1And it was: all the earth was one language and the same words.
2And it was when they were traveling from the east: and they found a valley in the land of Shinar and lived there.
3And they said to one another, “Come on, let’s make bricks and fire them.” And they had brick for stone, and they had bitumen for mortar.
4And they said, “Come on, let’s build ourselves a city and a tower, and its top will be in the skies, and we’ll make ourselves a name, or else we’ll scatter over the face of all the earth.”
11:4. we’ll make ourselves a name. The story of the tower of Babylon has its ambiguity at its center. It tells of an attempt by humanity to build a tower whose top is in the sky, but it never tells what they will do when they finish the tower, what is meant by “make ourselves a name,” or why they fear being scattered if they do not have this tower. When YHWH sees the tower He is described as concerned that “now nothing that they’ll scheme to do will be precluded from them.” Their actions appear to be an act of rebellion of some sort, and in this sense the episode fits with those of Adam and Eve, Cain, and the flood, i.e., that humans as a species are continuously in conflict with the initial “good” state of creation. And so God disperses them and gives them languages that make them less intelligible to one another and thereby less united. The story thus prepares the way for a shift in the narrative away from dealing with the fate of the species and, instead, dealing with individuals. At the same time, this narrative provides the etiology of languages and of the dispersion of humans all over the earth. It also provides a Hebrew etiology for the name Babylon (Hebrew bbl) “because YHWH babbled (Hebrew Ml) the language of all the earth” (11:9). This would have come as a surprise to the people of Babylon, who understood the name to derive from bab-ilu, the “Gate of God.”

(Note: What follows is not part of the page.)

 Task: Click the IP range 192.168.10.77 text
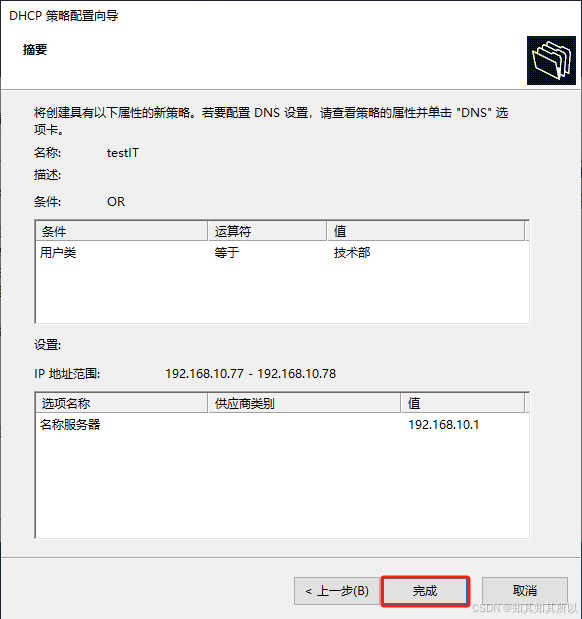point(204,373)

5And YHWH went down to see the city and the tower that the children of humankind had built.
6And YHWH said, “Here, they’re one people, and they all have one language, and this is what they’ve begun to do. And now nothing that they’ll scheme to do will be precluded from them.
7Come on, let’s go down and babble their language there so that one won’t understand another’s language.”
8And YHWH scattered them from there over the face of all the earth, and they stopped building the city.
9On account of this its name was called Babylon, because YHWH babbled the language of all the earth there, and YHWH scattered them from there over the face of all the earth.
10These are the records of Shem: Shem was a hundred years old, and he fathered Arpachshad, two years after the flood.
11And Shem lived after his fathering Arpachshad five hundred years, and he fathered sons and daughters.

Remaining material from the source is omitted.